MOMENTUM is building as the countdown to the January 27 opening of long-standing Kaiso Showkase tent at its home base, Palms Club, San Fernando, nears.
Although chairman of Trinbago Unified Calypsonians' Association (TUCO) south central region, Ras Kommanda (Steve Pascall) has taken a backseat this season as he cares for his ailing mother, he said there is a buzz of excitement after a two-year absence due to the pandemic.
“I am stepping down to give someone younger a chance,” Kommanda who has held the reigns of the south-central zone and Kaiso Showkase for a long time, told Newsday.
As the management works within a constrained budget, the tent now in existence for 30 years, has selected a smaller cast of newcomers and youngsters, among the veterans, backed by the band Oral Rodriguez and Razor Sharpe, to live up to the boast that 2023 is going to be the “mother of all carnivals.”
Kommanda promised that scaling down the cast will in no way diminish the quality of its offering from veterans such as Lady Gypsy, Lady Adana, El Drago, Mr Mack, reigning Young King, Banjela, Pharoah, one of the lead singers with the Prison Band, reigning South Monarch Nicholas Lucas, Rivaldo London, Tameika Darius and Kerry John,who is making his calypso debut.
Emphasis, Kommanda said, is on the young people.
“Without the youths there is no continuity. People are dying every day, every year,” he said pointing to the deaths of some calypso icons in the last year such as Black Stalin, Blaxx, Explainer, Kenny J, Bomber, Singing Francine, among others.
A special segment of the show will be dedicated to the late master lyricist and performer, Leroy “Black Stalin” Calliste, 81, who died on December 28 after an eight-year battle with a stroke.
“We want to honour the life and legacy of the late Black Stalin on the opening night. I am not on the cast, but I will be doing some cameo appearances for this segment.”
Not only has there been a reduction in cast members, but also in the number of shows in which the tent will be engaged.
“Right now we have about ten shows planned because we understand what is happening with the whole financial situation.
“We have to work within a particular budget, but we are still not sure at this time, what we will be getting. That is really a challenge.”
Kaiso Showkase will take on a roving tent element, as Kommanda explained, “we can’t survive in one venue, especially in the south.
“We have to move.

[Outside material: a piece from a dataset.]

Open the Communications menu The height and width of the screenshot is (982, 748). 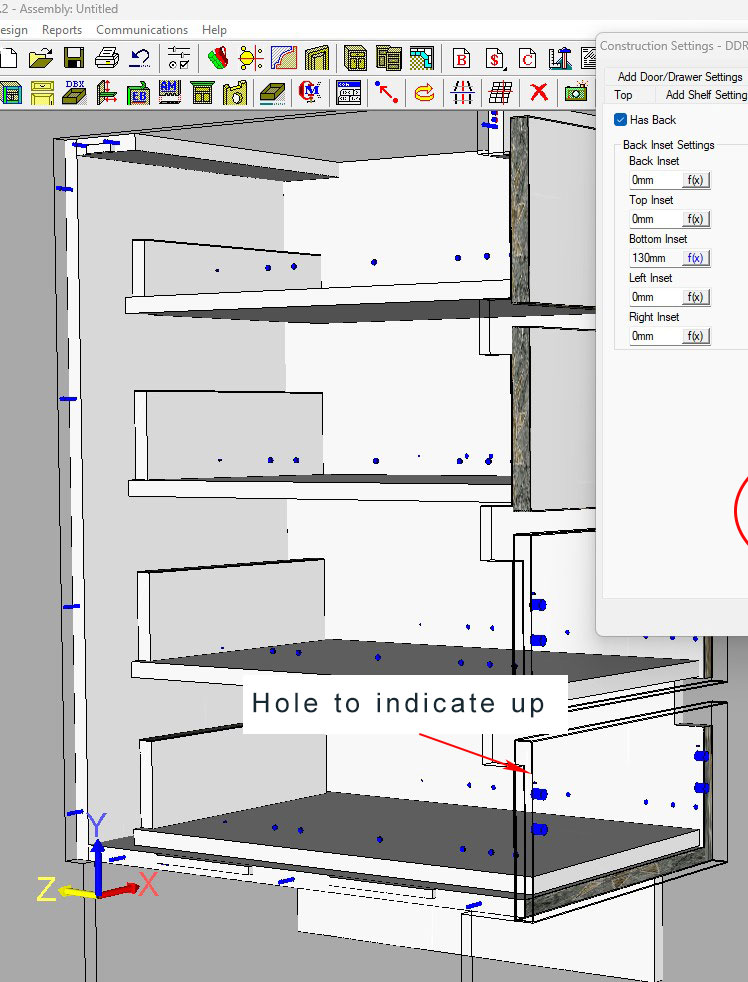click(141, 30)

We will be taking the tent to places like Couva, Point Fortin.
“We will also be clashing with a number of tents including the Divas Calypso Cabaret, Klassic Russo and Kaiso Caravan.”
Kommanda said he has a good feeling about the 2023 cast, confident that some will be selected for the semi finals to be held at Skinner Park on February 11, and even bring home the crown.
A release from the tent gave an insight into its genesis and history.
It was during the 1990’s a plan to re-establish a calypso movement that would have as its vision, the development of the art form together with the practitioners of the art, gave birth Kaiso Showkase.
It created a space for exponents of the art form, operating it the south-central region, an opportunity to express themselves, under the umbrella of the national calypso body, Trinbago Unified Calypso Organisation (TUCO). It gave rise to calypsonians such as Kinte, El Drago, Natural, Ras Kommanda, Clive Nunez, to prominence and permanence.
Over the years it has provided a platform for notable artistes such as Machel Montano, Prince Unique, Short Pants, Abbi Blackman, Kenny J, Mighty Trini, Cyclops and the late Felix “Breed” Joseph.
Its “hall of famers” also include, former Chutney-Soca Monarch Heeralal Rampartap, four times South Monarch, 2005 Young King and three-times Dimanche Gras finalist, Brian London, his nephew and 2019 Calypso Monarch for whom he wrote his winning songs, Ronaldo London, as well as six-time Dimanche Gras finalists Victoria Cooper.
The tent opens at 7.30 pm on January 28 at Palms Club, San Fernando.